A Secretaria Estadual de Educação apresentou argumento, digamos, sagaz para justificar a própria derrota: as notas do IDEB não podem ser comparadas, pois alguns estados implantaram “aprovações automáticas em 2021, próximas de 100%, alavancando e distorcendo seus IDEB, por isso é inadequado comparações entre entes federados”. E completou: “A boa notícia é de que nas escolas da rede, especialmente nos níveis Fundamental 2 e Médio não houve queda relevante na aprendizagem de matemática e houve avanço na aprendizagem em língua portuguesa”, havendo “crescimento constante na aprendizagem entre 2013 e 2021” (http://www.tribunadonorte.com.br/noticia/rn-tem-o-pior-ensino-ma-dio-paoblico-do-brasil-aponta-ideb/547496).

A governadora Fátima Bezerra, certamente já conhecendo o desastre educacional do estado, disse em programas de entrevistas em noticiosos televisivos, quando confrontada com a má situação do estado (antes, friso, de os números do IDEB virem a público), que a pandemia foi a grande responsável pelo fato. Os dados do IDEB apontam que a situação foi pior do que seria possível imaginar, porém o secretário de educação, professor Getúlio Marques e sua equipe, conseguiram “demonstrar” que o Rio Grande do Norte está bem, apenas os números é que não confirmam isso. Faltaram antenas parabólicas para captar os bastidores da secretaria comandada por Getúlio.

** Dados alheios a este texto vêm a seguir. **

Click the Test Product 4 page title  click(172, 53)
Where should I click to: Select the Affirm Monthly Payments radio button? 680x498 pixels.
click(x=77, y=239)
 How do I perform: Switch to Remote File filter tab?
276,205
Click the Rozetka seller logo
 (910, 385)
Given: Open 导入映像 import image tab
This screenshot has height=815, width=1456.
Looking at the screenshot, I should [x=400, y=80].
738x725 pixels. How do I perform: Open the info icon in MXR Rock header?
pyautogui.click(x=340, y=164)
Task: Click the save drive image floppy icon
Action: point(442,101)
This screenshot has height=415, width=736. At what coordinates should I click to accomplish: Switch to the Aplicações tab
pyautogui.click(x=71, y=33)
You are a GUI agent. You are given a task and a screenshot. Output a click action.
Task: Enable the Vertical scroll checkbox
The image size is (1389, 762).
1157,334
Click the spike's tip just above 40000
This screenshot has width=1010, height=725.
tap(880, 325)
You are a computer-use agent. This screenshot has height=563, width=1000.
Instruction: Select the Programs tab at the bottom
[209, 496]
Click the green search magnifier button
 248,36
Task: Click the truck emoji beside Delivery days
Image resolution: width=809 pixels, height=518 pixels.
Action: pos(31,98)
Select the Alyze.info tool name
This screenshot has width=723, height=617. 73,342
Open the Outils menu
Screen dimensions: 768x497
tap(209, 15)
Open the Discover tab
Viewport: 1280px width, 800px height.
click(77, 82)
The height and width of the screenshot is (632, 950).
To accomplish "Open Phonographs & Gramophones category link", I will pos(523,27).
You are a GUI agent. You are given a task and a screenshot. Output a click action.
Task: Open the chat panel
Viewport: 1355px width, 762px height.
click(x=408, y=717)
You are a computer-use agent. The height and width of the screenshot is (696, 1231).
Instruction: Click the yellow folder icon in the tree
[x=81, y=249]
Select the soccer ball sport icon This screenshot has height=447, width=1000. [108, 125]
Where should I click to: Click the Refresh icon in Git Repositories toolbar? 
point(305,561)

Dias depois dos desastrosos números do IDEB, aparecem os do ENADE.

O indicador deste exame é calculado a partir dos desempenhos dos estudantes concluintes de cada curso de graduação avaliado. A avaliação foca nos conteúdos que os futuros profissionais precisam dominar e nas competências desenvolvidas durante o seu processo de formação.

Instituições que tiveram os seus alunos avaliados, principalmente as públicas, não deveriam usar de seus canais de comunicação para maquiar ou esconder os números para a sociedade que lhes sustentam. Mesmo as instituições privadas que recebem verbas públicas deveriam pôr nos seus canais de comunicação os números reais. Ambas lidam diretamente com dinheiro do Estado, com numerário advindo do pagamento de impostos e, desta forma, devem prestar informações límpidas e claras àqueles que as sustentam. Não é o que ocorre.

Recebi de um colega informação sobre uma dessas instituições que deveriam deixar gestores nus, como na fábula de Hans Christian Andersen. Fui verificar, ontem à noite, a informação – não por duvidar do que me disse o colega, mas para identificar alguma outra, digamos, falha na transparência da comunicação. Foram 18 cursos superiores avaliados, mas a notícia mostra apenas aqueles que tiveram nota 4 ou 5, omitindo a informação dos demais; cursos que tiveram conceito 2 e 3 sumiram da planilha veiculada. Onde está a transparência que deveria reger a atuação de gestores públicos?

Por que foi assim?

Porque o bom a gente mostra e o ruim a gente esconde. A mesma lógica de Rubens Ricúpero, praticada por aqueles que o criticaram e que, certamente, continuariam a criticá-lo publicamente, mesmo fazendo exatamente como ele fez. A diferença é que Ricúpero agiu como homem de Estado que lidava com informações cruciais do Estado, diferentemente dos nossos gestores educacionais.

Esse pessoal que está à frente do setor educacional no estado, nas três esferas, não resistiria a 30 segundos de antena parabólica.